Opposition builds to new freedom of information law

Three parties raise concern that the new freedom of information law would limit access to government documents that can reveal corruption and abuse of power

Opposition is building to the new information access law, offentlighedslov, that was agreed upon this week between the government and opposition parties Konservative and Venstre.

The new law will place limitations on what government documentation the press and general public are entitled to access through freedom of information requests.

Despite the consensus between the five parties that negotiated the changes, the three remaining parties – Liberal Alliance (LA), Dansk Folkeparti (DF) and Enhedslisten (EL) – are demanding that the new law be subject to a proper debate before it is presented in parliament in February.

“The government parties have made a U-turn and now apparently have no problem hiding ministerial work when they themselves are in power,” Pernille Skipper, EL's legal spokesperson, told public broadcaster DR. “It is embarrassing, and it is all the more embarrassing because they have not bothered to have an open debate and negotiate with all the parties in parliament.”

The new offentlighedslov will limit access to the calendars of ministers and civil servants as well as documentation passed between ministries and government officials that were used to make decisions.

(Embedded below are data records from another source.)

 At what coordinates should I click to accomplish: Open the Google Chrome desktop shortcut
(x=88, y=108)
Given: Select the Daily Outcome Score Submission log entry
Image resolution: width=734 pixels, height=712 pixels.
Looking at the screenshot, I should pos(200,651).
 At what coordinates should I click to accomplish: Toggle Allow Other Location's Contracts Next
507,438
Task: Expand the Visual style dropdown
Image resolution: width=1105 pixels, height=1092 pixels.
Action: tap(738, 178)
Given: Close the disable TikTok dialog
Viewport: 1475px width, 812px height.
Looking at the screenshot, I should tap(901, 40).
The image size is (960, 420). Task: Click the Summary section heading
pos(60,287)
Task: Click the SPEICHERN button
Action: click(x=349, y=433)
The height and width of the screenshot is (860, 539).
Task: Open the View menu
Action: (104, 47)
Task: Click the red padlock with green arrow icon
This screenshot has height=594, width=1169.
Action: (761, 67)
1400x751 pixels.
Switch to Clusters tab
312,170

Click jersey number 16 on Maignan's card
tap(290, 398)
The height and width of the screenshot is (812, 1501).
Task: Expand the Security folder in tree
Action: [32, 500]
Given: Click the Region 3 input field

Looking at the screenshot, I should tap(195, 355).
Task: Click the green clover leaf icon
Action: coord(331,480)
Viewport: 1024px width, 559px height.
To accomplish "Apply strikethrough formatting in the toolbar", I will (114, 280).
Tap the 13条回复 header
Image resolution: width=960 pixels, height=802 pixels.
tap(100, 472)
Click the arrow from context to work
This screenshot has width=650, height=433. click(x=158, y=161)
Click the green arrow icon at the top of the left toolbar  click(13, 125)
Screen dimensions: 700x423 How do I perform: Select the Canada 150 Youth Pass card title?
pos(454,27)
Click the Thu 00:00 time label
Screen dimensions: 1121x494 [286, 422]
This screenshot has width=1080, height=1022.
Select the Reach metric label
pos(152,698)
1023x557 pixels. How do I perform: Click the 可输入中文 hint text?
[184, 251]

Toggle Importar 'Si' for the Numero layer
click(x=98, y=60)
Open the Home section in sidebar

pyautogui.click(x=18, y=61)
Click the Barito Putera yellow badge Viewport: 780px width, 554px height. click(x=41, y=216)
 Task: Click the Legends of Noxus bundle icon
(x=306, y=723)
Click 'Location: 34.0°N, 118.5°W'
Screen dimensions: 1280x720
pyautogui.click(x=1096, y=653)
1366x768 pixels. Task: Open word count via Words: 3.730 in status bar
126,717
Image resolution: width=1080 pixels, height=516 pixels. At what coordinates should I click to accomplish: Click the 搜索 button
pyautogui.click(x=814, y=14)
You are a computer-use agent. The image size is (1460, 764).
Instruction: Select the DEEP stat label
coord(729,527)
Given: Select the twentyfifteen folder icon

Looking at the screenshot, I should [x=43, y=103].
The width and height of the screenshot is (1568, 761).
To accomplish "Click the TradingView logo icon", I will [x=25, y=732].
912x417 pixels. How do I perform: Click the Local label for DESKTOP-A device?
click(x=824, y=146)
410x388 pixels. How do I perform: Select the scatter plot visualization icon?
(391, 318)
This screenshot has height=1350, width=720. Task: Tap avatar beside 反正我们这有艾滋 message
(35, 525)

Simon Emil Ammitzbøll, a spokesperson for LA, added that the new limitations would allow the government and civil servants to better cover up cases of corruption and the abuse of power.

“In a democracy, it is fundamentally necessary that the general population has the opportunity to know what the people in power are getting up to, and that will be limited with this deal,” Ammitzbøll told DR. “It is doubtful that some of the most important recent journalistic exposures would have been possible with the new law.”

Information newspaper compiled a list of some of the scandals of the past twelve months that would never have been exposed under the new offentlighedslov.

Among them was the ‘taxgate’ scandal involving PM Helle Thorning-Schmidt (Socialdemokraterne) and her husband, Steven Kinnock.

The scandal started after Politiken newspaper revealed last November that in 2010 Peter Loft, a department head in the Tax Ministry, had held five meetings with the head of the Copenhagen offices of the tax agency, Skat.

In one of the meetings, it was alleged that Loft urged Skat to investigate claims that Kinnock owed Danish tax.

The revelation was made after Politiken was granted access to the calendars of top civil servants in Skat and was significant because it demonstrated that the Tax Ministry had illegally tried to interfere in a specific case.

Information alleges that a scandal like this would not be exposed under the new offentlighedslov because the calendars of top civil servants would be exempt from freedom of information requests.

That was confirmed by Oluf Jørgensen, the head of media law research at Danmarks Medie og Journalisthøjskole and an expert in information access laws.

“It’s thought-provoking that a new exception is being added to information access law that, if it had been applied earlier, would have prevented the exposure of a very important case of abuse of power,” Jørgensen told Information.

The updated law was not roundly condemned, however, and many aspects have been praised for catching up with the times by allowing, for example, freedom of information requests to be submitted online.

Proponents of the controversial aspects of the new law argue that limiting insight into documentation passed between civil servants and ministries will allow for a more free exchange of ideas before final decisions are made and reduce the fear that nascent ideas are seized by the media through freedom of information requests.